The input:
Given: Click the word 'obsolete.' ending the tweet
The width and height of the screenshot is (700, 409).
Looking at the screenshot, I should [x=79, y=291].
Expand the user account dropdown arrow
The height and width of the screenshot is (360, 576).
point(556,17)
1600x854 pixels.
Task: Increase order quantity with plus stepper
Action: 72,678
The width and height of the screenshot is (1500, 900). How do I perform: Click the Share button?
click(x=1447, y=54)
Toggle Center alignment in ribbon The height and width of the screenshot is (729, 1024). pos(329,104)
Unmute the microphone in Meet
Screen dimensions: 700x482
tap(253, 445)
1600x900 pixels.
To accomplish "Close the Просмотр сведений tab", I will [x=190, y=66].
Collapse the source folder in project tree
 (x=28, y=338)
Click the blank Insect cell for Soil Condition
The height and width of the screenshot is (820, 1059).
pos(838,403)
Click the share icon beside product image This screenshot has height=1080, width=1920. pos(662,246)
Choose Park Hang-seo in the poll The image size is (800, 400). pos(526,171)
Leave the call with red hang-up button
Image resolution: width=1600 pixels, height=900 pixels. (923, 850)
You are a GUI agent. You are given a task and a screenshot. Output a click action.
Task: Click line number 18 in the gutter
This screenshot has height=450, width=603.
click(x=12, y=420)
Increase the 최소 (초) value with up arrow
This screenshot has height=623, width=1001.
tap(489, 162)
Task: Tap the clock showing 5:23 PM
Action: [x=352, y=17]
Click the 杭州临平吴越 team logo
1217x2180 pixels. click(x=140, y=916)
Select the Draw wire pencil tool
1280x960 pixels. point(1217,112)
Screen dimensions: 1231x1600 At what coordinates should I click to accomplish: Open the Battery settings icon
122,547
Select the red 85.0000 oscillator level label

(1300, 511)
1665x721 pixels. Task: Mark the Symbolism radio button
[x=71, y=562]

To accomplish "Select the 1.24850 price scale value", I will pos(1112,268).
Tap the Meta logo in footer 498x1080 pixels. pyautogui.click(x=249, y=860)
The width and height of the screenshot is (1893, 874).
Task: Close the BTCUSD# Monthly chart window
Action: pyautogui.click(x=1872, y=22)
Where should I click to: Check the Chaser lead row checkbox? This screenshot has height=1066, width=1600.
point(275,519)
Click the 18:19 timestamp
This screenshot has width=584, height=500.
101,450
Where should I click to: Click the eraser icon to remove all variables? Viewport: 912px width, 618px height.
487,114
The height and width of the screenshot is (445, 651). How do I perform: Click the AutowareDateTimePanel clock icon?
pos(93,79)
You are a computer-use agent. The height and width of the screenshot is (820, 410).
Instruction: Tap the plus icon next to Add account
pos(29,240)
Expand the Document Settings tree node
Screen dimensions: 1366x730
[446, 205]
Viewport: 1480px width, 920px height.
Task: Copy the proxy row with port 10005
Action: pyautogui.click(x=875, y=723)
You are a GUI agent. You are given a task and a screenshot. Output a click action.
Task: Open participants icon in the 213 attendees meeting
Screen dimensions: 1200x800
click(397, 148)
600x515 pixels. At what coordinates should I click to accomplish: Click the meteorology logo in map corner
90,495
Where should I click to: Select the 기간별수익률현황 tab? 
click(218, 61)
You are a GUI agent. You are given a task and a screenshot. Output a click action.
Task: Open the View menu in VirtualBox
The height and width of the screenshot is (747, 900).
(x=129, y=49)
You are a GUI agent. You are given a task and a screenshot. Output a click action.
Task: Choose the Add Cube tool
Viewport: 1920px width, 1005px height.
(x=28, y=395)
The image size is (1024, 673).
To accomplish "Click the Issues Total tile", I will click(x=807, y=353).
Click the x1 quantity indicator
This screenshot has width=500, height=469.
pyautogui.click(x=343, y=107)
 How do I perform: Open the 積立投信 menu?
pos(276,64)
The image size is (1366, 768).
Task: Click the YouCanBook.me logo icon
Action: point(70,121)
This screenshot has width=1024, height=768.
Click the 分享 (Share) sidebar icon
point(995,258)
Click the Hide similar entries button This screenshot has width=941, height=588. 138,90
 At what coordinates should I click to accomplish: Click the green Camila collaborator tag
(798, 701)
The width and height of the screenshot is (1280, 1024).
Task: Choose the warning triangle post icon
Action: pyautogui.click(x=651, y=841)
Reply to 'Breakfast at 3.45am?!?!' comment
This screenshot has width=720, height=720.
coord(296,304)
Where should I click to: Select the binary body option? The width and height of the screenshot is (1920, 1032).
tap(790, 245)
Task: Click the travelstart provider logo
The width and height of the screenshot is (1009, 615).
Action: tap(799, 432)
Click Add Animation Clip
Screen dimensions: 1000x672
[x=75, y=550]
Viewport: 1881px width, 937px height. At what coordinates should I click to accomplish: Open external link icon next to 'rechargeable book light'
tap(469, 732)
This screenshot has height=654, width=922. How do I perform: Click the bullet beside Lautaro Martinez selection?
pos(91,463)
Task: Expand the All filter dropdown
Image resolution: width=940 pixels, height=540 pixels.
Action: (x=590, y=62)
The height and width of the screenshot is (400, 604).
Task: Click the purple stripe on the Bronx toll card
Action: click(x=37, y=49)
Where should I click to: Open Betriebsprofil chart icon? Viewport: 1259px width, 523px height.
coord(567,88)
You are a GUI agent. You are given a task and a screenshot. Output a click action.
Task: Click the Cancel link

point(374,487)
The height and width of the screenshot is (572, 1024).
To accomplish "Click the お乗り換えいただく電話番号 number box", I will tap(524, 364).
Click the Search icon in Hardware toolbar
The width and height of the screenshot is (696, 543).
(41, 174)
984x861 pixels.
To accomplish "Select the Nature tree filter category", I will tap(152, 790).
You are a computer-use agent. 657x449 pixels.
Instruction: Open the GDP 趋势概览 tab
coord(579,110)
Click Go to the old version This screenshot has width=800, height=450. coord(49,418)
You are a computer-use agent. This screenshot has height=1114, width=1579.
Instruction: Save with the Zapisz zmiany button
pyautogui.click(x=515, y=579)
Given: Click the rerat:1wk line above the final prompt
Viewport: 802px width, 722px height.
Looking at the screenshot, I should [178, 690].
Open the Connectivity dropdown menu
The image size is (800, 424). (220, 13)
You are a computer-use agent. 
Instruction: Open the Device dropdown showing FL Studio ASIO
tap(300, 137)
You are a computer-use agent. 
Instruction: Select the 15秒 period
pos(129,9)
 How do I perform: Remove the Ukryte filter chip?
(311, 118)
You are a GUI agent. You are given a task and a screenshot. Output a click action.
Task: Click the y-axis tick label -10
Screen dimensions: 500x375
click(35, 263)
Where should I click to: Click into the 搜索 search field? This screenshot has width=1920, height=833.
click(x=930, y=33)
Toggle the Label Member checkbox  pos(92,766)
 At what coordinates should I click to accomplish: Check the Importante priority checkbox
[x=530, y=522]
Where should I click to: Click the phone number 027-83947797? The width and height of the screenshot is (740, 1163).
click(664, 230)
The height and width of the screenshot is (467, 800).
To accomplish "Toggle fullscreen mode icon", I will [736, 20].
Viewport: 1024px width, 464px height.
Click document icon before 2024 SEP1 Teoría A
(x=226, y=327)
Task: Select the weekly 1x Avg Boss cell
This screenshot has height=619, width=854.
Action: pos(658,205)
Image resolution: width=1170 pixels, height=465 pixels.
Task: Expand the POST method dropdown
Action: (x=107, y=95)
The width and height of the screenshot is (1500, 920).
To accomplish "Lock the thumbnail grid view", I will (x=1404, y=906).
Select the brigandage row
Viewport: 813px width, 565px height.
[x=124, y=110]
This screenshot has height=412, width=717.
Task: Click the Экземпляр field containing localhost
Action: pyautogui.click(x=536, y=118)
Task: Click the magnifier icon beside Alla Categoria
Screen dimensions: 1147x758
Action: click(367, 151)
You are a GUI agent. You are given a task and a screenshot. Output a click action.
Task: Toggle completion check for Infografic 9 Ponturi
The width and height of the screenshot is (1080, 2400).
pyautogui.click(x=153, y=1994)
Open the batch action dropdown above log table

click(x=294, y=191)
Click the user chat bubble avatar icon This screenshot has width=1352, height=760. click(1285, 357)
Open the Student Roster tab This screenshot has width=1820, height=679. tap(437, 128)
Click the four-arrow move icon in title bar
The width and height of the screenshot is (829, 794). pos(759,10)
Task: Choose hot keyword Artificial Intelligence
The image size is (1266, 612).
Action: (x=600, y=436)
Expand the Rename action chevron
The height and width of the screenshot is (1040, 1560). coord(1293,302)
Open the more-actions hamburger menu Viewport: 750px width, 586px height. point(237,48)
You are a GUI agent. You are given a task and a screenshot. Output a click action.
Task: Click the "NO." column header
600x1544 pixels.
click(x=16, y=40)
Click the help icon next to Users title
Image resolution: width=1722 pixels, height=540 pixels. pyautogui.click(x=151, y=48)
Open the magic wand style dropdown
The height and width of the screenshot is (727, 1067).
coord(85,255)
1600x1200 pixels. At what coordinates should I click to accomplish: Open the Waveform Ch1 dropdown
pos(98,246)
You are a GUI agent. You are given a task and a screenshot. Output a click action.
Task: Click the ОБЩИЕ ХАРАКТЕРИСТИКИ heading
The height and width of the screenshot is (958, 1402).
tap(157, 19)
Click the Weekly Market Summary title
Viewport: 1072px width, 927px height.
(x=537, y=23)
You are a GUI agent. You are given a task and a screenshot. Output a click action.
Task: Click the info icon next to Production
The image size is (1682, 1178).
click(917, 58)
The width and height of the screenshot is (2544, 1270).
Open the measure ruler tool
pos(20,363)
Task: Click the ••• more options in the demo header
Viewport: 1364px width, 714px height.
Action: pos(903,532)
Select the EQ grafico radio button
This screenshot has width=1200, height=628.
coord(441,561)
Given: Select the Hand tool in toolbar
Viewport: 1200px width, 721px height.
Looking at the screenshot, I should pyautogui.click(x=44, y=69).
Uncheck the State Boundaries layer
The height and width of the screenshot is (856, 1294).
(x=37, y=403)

What you are asked to do: The lines holding the string "value" are what is needed from the material above.

Output for this exercise:
Increase the 최소 (초) value with up arrow
To accomplish "Select the 1.24850 price scale value", I will pos(1112,268).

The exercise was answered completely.